GOALS:
1. Reproduce the passage from the excerpt on WTO precedent word for word, starting at "Therefore, the US" and ending at "by WTO members.".
2. Answer these questions using the excerpt on WTO precedent:
(a) In what year was the US – Stainless Steel (Mexico) case decided?
(b) How did the AB describe its reaction to the panel's decision?
(c) What kind of reasons does the AB say are needed before departing from the legal interpretation in adopted reports?

DOCUMENT EXCERPT:

Therefore, the US contends that the practical effect of this case is to attach significance to the role of precedent. It mentioned that the AB should not treat its adjudication as a precedent, which would go beyond the authority granted to it by WTO members.



The panel in the case the US – Stainless Steel (Mexico) (2008) said that it had “no option but to respectfully disagree with the line of reasoning developed by the AB regarding the WTO consistency of simple zeroing in periodic reviews”[3]. The AB mentioned in its report that it was ‘deeply concerned’ about the decision of the panel, which differed from the well-established case law of the AB, noting that the panel’s decision had “serious implications for the proper functioning of the WTO DSM”.[4] The AB stated:

AB reports are not binding…. Ensuring ‘security and predictability’ in the DSM implies that, absent ‘cogent reasons’, an adjudicatory body will resolve the same legal question in the same way in a subsequent case.[5]

According to the report of the AB, the adopted reports control subsequent practice[6], unless there are cogent reasons to depart from this assumption. Thus, if there is no cogent reason to do so, the panel should not depart from the legal interpretation embodied in the adopted reports of the panels and the AB, and should have consistency when resolving the same legal question.

This prompts the question: Is there any way to flesh out the precise elements of “cogent reason”?

SUPPLIED MATERIAL:

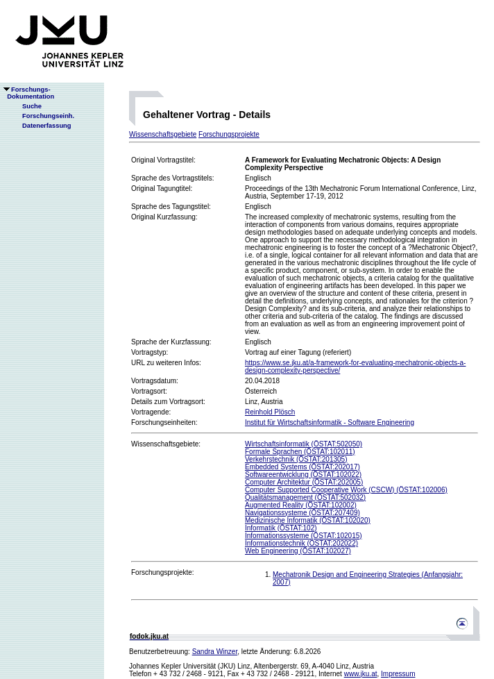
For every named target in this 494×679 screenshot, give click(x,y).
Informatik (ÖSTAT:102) (281, 528)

SOLUTIONS IN ORDER:
1.
Therefore, the US contends that the practical effect of this case is to attach significance to the role of precedent. It mentioned that the AB should not treat its adjudication as a precedent, which would go beyond the authority granted to it by WTO members.

2.
(a) 2008
(b) It was "deeply concerned."
(c) Cogent reasons